If metamorphosis is the transformation of the caterpillar to butterfly, metanoia is the conversion of heart from good, to better, and to best person.
If the change of name from Saul to Paul meant a radical conversion of heart, then we may not be able to achieve perfection but at least change to holy life with Jesus.
The radical conversion of St. Paul was not a sheer personal crusade. The conversion is a personal and communal act of love. The Acts of the Apostles 22:3-16 narrates the personal testimony of St. Paul highlighting the person who transformed him.
The high priest and the council of elders can testify to the evil ways of St. Paul. His admission of his faults but seeing it in the mercy of Jesus consistently made his conversion not a fleeting one but consistent and sustainable.
The Metanoia of St. Paul has three essential elements. First, the conversion happened in Jesus. Second, conversion happens through the help of other people, and third conversion happens when we respond positively to the call.
St. Paul writes, “On that journey as I drew near to Damascus, about noon a great light from the sky suddenly shone around me. I fell to the ground and heard a voice saying to me, ‘Saul, Saul why are you persecuting me?’ I replied, ‘Who are you, sir?’ and he said to me, ‘I am Jesus the Nazorean whom you are persecuting.’”
Jesus is a beautiful name that reveals the salvific action of God. Hence, Jesus means “God saves.” Jesus Christ literally means God saves through the Messiah. Jesus is the Messiah. The revelation of Jesus to St. Paul started the conversion and Jesus sustained it as well.

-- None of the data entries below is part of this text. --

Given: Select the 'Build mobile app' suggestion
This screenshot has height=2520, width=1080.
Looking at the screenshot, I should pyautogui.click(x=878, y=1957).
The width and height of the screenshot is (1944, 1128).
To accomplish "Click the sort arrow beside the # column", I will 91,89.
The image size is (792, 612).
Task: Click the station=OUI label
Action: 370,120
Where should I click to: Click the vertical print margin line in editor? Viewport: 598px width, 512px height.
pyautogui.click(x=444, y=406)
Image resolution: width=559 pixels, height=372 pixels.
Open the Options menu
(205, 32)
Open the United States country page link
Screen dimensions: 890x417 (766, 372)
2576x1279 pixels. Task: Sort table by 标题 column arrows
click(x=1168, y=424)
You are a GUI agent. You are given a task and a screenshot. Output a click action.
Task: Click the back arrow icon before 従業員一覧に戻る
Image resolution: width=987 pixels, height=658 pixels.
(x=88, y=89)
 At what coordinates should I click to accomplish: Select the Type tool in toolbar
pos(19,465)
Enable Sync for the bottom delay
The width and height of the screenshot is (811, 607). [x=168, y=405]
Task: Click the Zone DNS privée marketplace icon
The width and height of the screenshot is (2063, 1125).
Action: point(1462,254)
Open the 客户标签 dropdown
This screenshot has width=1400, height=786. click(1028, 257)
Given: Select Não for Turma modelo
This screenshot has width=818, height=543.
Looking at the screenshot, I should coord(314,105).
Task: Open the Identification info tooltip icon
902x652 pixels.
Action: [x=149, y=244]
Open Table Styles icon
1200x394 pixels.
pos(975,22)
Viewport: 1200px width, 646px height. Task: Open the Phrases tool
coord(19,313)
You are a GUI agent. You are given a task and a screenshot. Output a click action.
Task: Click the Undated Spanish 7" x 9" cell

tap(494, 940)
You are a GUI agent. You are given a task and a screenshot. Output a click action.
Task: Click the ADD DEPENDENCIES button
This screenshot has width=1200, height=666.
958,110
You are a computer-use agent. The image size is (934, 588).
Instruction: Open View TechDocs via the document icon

Second, we need people to help us undergo conversion. “A certain Ananias, a devout observer of the law, and highly spoken of by the Jews who lived there, came to me and stood there and said, ‘Saul, my brother, regain your sight’.”
Anna de la Cruz (not her real name) messaged me for several evenings regarding the miraculous conversion of her husband Julio. She was happy narrating the impossible conversion. She owed it to the Lord through her persistent prayer. After 30 years, God granted the daily prayer of Anna for her husband to stop gambling.
“Pachie, adi kayet sumarcheng nan sukharsina Fontok amed ad Cherway. Isunga chawatek koma ta asifachangtako ta asop-yachengen cha. Si asawak et 30 years iman ay infiagna nan sukhar ngem idwani insarchengna et yalaychena akhes ay fumachang sina ili tako. Maid iman imposibli ken Apo Dios.”
The testimony of Anna was a revelation of God’s power. She never expected her husband to change since gambling became an addiction and a lifestyle but true enough, God works in mysterious ways and in his perfect time. For the gamblers who think that conversion is impossible, cling to God and he will change your heart.
Third, our response to the grace of God is equally important. God calls each one of us to change our ways. Like St. Paul, we listen to God and allow his saving grace to operate in our lives.
We must celebrate every conversion. Hence, Jan. 25 is a feast that commemorates the conversion of Saint Paul. If we see people changing their lives, we must refrain from mocking them. Instead, we appreciate and help them. We are all in need of conversion because conversion is necessary spiritual maturity. Conversion is not a sheer product of emotions or feelings but it is a spiritual need. Conversion is not a feeling or a want. Conversion is a need. Hence, without it we cannot belong in the kingdom of God in the here and now.
In 2001, I was able to write a song with the title “Metanoia.” It’s a beautiful song that tells my personal conversion and the people whom I met during recollections and retreats.
As I celebrate the gift of life today, please join me to thank God for the life challenged, rejected, persecuted, hurt but more importantly loved by God. I pray that, conversion will also become my daily lifestyle.
To all of you who are journeying with me in my priestly mission, thank you very much and God bless you.
In metanoia, we apply the positive values of mathematics. We multiply the goodness of our life. We subtract the gray areas where frustration may put us down. We add more opportunities to learn.